Connecticut’s educators have the preparation and ongoing support needed to implement student-centered, mastery-based education.

Why is this important?

Videos by TedxTalks

Effective educators have a dramatic impact on learning. By some estimates, having a great teacher for two years in a row can push an average student to the 96th achievement percentile.19 Effective principals also have an impact by organizing schools focused on learning, by supporting and strengthening classroom teachers, and ensuring students have the resources they need to learn.20  Successful superintendents set strong goals, align resources with those goals, while providing principals and teachers with the autonomy to achieve those goals.21 To remain effective, educators need strong preparation and credentialing programs and time for ongoing professional learning.
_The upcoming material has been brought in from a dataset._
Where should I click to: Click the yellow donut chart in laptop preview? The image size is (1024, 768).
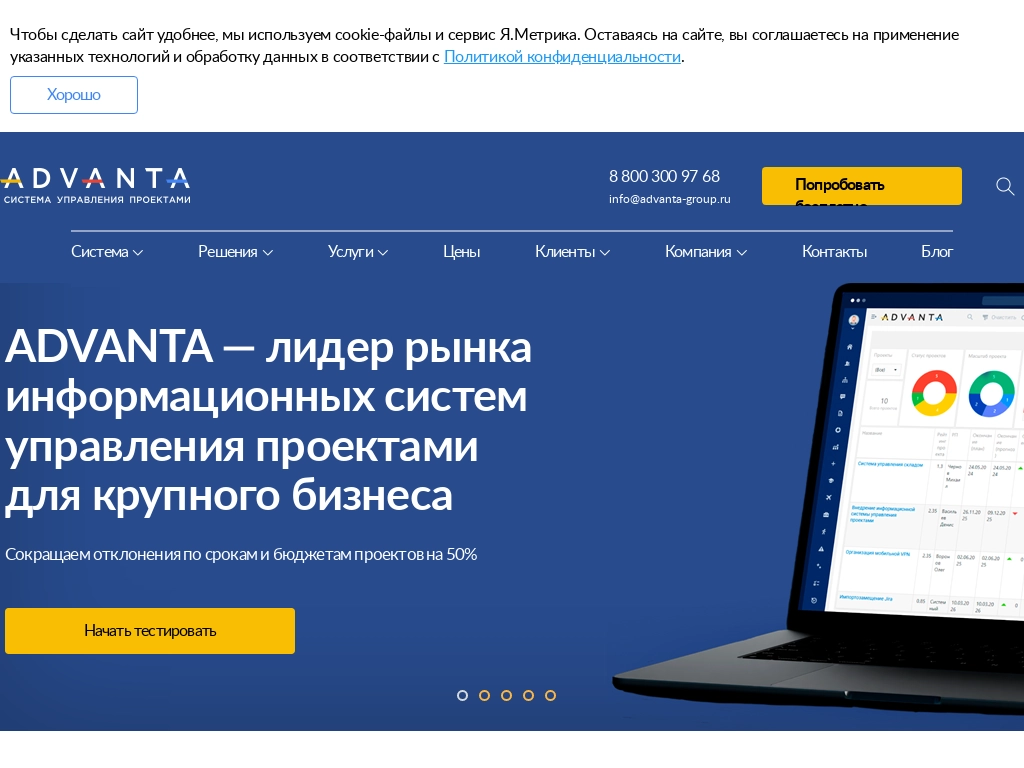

Principals and district leaders must ensure schools have the resources to create an environment focused on learning.22

Student-centered teaching is a cultural shift involving virtually every aspect of what goes on in a school and district.

The Core Elements of Teaching Practice in Student-Centered Learning*

* Teachers at Work; Six Exemplars of Everyday Practice; Barbara Cervone and Kathleen Cushman, The Students at the Center Series.

Strong relationships with students

  • Teacher-student advisement
  • Forms of trust, respect, and inclusiveness
  • Easy contact among students and teachers
  • Reaching out to families
  • Connecting students with community

Anytime, anywhere and real world learning

  • Flexible schedules
  • Community internships
  • Curricular projects that engage the world outside school

Personalization and choice in curricular tasks

  • Personal learning plans
  • Substantial choice in curricular tasks
  • Opportunities to show mastery in varied ways
  • Independent projects that build on special interests

Technology that is integral to teaching and learning

  • Online learning adapted to individual student needs
  • Online tools that promote student collaboration
  • Email

Appropriate challenge levels for each learner

  • Scaffolding
  • Differentiated instruction
  • Supporting students with special needs
  • Focusing on habits of practice and revision so that students push themselves

Clear, timely assessment and support

  • “Just in time” feedback
  • Gateways and exhibitions
  • Customized assessments
  • Student feedback on curriculum and instructions

Supporting social and emotional growth

  • Educating the “whole child” – and knowing students well
  • Student reflection
  • Engaging peers
  • Coaching students on presenting themselves publicly

Fostering autonomy and lifelong learning

  • Building students’ skills around planning, time management, self-pacing, persistence, self organizing, and taking initiative
  • Learning to learn


19     Marzano, R. J. (2003). What works in schools: Translating research into action. Alexandria, VA: Association for Supervision and Curriculum Development.

20     Leithwood, K., Seashore Louis, K., Anderson, S. & Wahlstrom, K. (2004). How Leadership Influences Student Learning. New York, NY: The Wallace Foundation.

21     Waters, T., & Marzano, R. (2006). School District Leadership That Works: The Effect of Superintendent Leadership on Student Achievement. Aurora, CO: McREL.

22     Darling-Hammond, L., LaPointe, M.A., Meyerson, D., Orr, M.T. & Cohen, C. (2007). Preparing Leaders for a Changing World: Lessons from Exemplary Leadership Development Programs. Stanford, CA: Stanford University.